NATO has higher volatility (8.57%) compared to REIT (4.60%). In terms of maximum drawdown, REIT dropped -29.30% vs NATO's -15.99%.
On 1-year performance, REIT leads with 18.15% vs 17.50% for NATO. On fees, NATO is cheaper at 0.35% per year. On volatility, REIT has been the lower-risk option at 4.60%. The better choice depends on whether you care most about return, fees, risk, or income.
Over the 1-year period, REIT has performed better with a 18.15% return vs 17.50%. Past performance does not guarantee future results, so compare this with risk, fees, and fund exposure.
NATO is cheaper with a 0.35% expense ratio, compared with 0.68% for REIT.
REIT has the higher dividend yield at 2.69%, compared with 0.43% for NATO.

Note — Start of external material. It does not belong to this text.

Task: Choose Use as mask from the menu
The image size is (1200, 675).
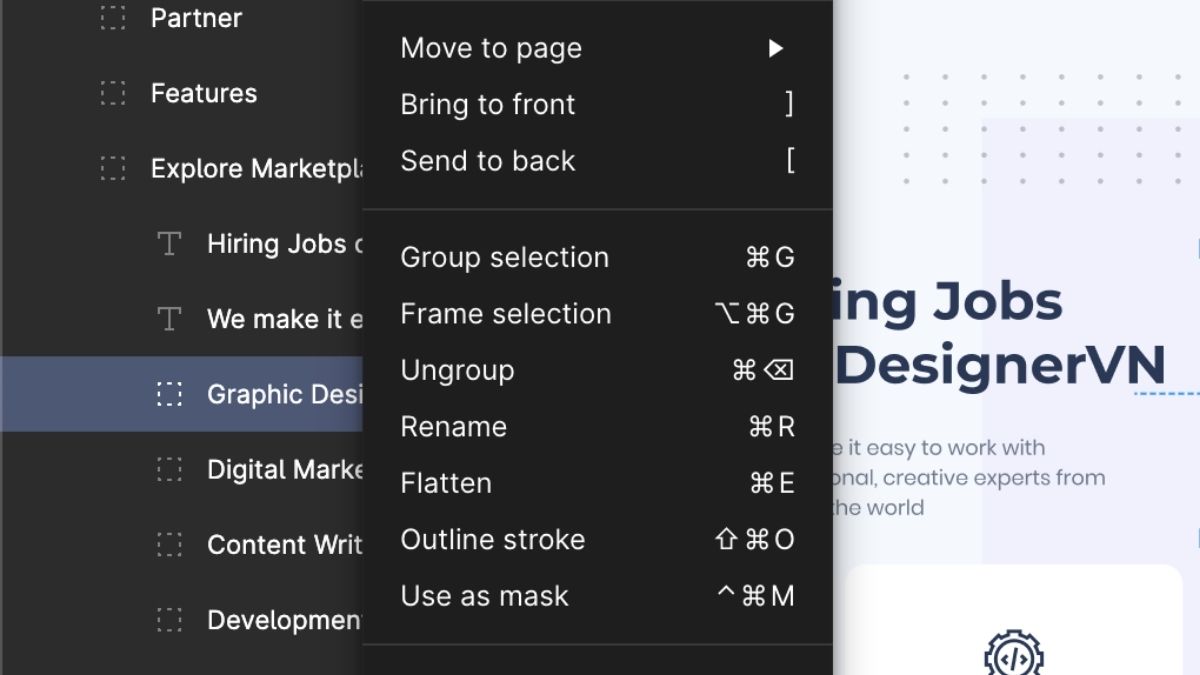Action: pyautogui.click(x=484, y=595)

REIT is categorized as REIT, while NATO is Aerospace & Defense. They also come from different issuers: ALPS and Themes. Their fees differ too: 0.68% for REIT and 0.35% for NATO.
REIT currently has the higher Sharpe Ratio (1.32 vs 0.85), meaning it's delivered slightly more return per unit of risk over the trailing 12 months. However, this ranking shifts over time - use the Risk/Return Score above for a more comprehensive view that combines Sharpe, Sortino, and other measures used by quantitative funds.